Hide table of contents

TLDR; Join us Friday Sep 8th for starting the very first technical/non-technical Agency Foundations Challenge where we explore agency-preservation in AI-human interactions. Make your submissions by Sunday Sep 24rd, 2023 - with prizes awarded by Oct 1st, 2023.

Below is an FAQ-style summary of what you can expect.


We are working on developing an agency foundations research paradigm for AI safety and alignment. We are kicking off this project with a 2-week long hackathon/challenge that seeks to re-formulate AI alignment problems as agency-related challenges. 

For the  Agency Foundations Challenge we suggested a few topics to start (see below), however, given the broad meaning of "agency" we are open to other research directions (as long as they fall generally into one of the categories below).  

More information of our conceptual goals for this hackathon are provided here: https://www.agencyfoundations.ai/hackathon.

The schedule

What is Alignment Jams?

The Alignment Jams are research events where participants of all skill levels join in teams (1-5) to engage with direct AI safety work.

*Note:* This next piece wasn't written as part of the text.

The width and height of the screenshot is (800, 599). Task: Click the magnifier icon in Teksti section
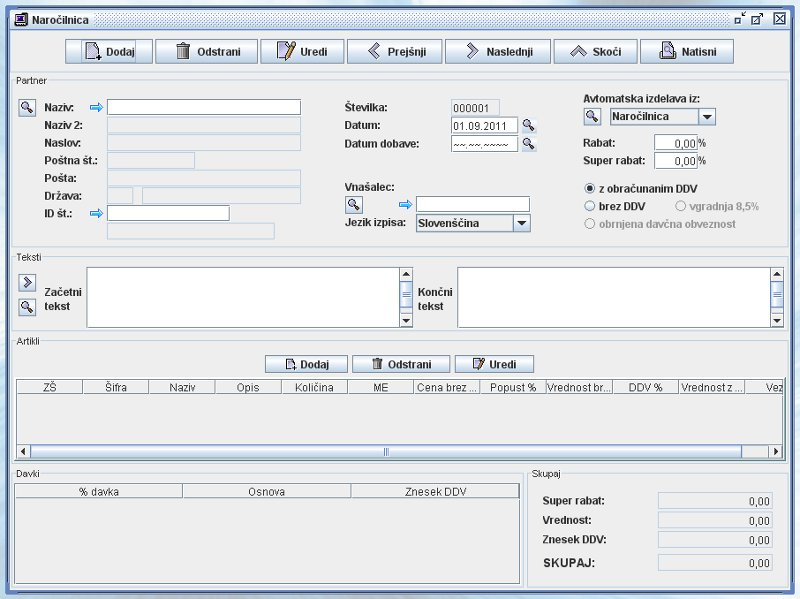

You submit a PDF report on the participation page with the great opportunity to receive a review from several people working in the field.

If you are not at any of the in-person jam sites, you can participate online through our Discord where the keynote, award ceremony and AI safety discussion is happening!

The event happens from the 8th to the 24th of September.

Where can I join?

You can join the event both in-person and online but everyone needs to make an account and join the jam on the hackathon page.

We already have confirmed in-person hackathon sites at UT Austin, Texas and at Prague Fixed Point. We expect more to join and you're very welcome to sign up with your own.

Everyone should sign up on the hackathon page to receive emails. Also join the Discord to stay updated and ask any questions. Join here.

What is Agency Foundations and what projects could I make?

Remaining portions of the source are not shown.